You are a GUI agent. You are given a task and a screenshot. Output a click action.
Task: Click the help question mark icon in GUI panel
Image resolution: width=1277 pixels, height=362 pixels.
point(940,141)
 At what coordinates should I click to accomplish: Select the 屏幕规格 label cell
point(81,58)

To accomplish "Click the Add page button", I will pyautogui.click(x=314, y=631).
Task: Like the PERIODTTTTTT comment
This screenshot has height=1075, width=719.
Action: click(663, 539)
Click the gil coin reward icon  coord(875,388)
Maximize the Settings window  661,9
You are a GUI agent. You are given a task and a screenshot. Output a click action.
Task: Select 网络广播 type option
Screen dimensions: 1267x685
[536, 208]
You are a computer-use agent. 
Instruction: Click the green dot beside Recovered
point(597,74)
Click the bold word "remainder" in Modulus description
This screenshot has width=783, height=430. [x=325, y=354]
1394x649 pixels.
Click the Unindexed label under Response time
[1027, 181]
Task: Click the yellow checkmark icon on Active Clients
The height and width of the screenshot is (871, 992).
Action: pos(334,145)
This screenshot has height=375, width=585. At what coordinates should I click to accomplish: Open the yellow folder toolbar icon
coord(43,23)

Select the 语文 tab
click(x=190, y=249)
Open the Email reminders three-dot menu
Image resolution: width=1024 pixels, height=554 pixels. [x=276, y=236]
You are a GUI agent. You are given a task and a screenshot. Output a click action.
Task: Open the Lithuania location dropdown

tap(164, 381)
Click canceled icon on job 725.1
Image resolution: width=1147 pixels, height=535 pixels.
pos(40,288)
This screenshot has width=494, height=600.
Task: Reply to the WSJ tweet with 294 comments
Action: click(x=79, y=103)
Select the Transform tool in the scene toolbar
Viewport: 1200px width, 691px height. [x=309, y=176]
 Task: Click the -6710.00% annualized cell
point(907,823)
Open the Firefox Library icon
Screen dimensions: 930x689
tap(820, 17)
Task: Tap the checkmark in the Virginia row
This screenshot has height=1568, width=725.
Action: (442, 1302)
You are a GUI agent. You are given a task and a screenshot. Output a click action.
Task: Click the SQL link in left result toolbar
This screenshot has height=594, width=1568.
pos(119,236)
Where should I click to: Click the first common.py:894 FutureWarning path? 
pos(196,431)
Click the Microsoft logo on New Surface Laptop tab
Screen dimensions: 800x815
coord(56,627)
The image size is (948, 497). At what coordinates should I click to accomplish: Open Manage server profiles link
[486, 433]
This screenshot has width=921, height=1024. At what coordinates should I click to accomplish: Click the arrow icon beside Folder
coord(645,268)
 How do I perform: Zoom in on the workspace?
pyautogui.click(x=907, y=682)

---

[How to complete this task] The full listing above is to be transcribed exactly.

[Finished task]
You are a GUI agent. You are given a task and a screenshot. Output a click action.
Task: Click the help question mark icon in GUI panel
Image resolution: width=1277 pixels, height=362 pixels.
point(940,141)
 At what coordinates should I click to accomplish: Select the 屏幕规格 label cell
point(81,58)

To accomplish "Click the Add page button", I will pyautogui.click(x=314, y=631).
Task: Like the PERIODTTTTTT comment
This screenshot has height=1075, width=719.
Action: click(663, 539)
Click the gil coin reward icon  coord(875,388)
Maximize the Settings window  661,9
You are a GUI agent. You are given a task and a screenshot. Output a click action.
Task: Select 网络广播 type option
Screen dimensions: 1267x685
[536, 208]
You are a computer-use agent. 
Instruction: Click the green dot beside Recovered
point(597,74)
Click the bold word "remainder" in Modulus description
This screenshot has width=783, height=430. [x=325, y=354]
1394x649 pixels.
Click the Unindexed label under Response time
[1027, 181]
Task: Click the yellow checkmark icon on Active Clients
The height and width of the screenshot is (871, 992).
Action: pos(334,145)
This screenshot has height=375, width=585. At what coordinates should I click to accomplish: Open the yellow folder toolbar icon
coord(43,23)

Select the 语文 tab
click(x=190, y=249)
Open the Email reminders three-dot menu
Image resolution: width=1024 pixels, height=554 pixels. [x=276, y=236]
You are a GUI agent. You are given a task and a screenshot. Output a click action.
Task: Open the Lithuania location dropdown

tap(164, 381)
Click canceled icon on job 725.1
Image resolution: width=1147 pixels, height=535 pixels.
pos(40,288)
This screenshot has width=494, height=600.
Task: Reply to the WSJ tweet with 294 comments
Action: click(x=79, y=103)
Select the Transform tool in the scene toolbar
Viewport: 1200px width, 691px height. [x=309, y=176]
 Task: Click the -6710.00% annualized cell
point(907,823)
Open the Firefox Library icon
Screen dimensions: 930x689
tap(820, 17)
Task: Tap the checkmark in the Virginia row
This screenshot has height=1568, width=725.
Action: (442, 1302)
You are a GUI agent. You are given a task and a screenshot. Output a click action.
Task: Click the SQL link in left result toolbar
This screenshot has height=594, width=1568.
pos(119,236)
Where should I click to: Click the first common.py:894 FutureWarning path? 
pos(196,431)
Click the Microsoft logo on New Surface Laptop tab
Screen dimensions: 800x815
coord(56,627)
The image size is (948, 497). At what coordinates should I click to accomplish: Open Manage server profiles link
[486, 433]
This screenshot has width=921, height=1024. At what coordinates should I click to accomplish: Click the arrow icon beside Folder
coord(645,268)
 How do I perform: Zoom in on the workspace?
pyautogui.click(x=907, y=682)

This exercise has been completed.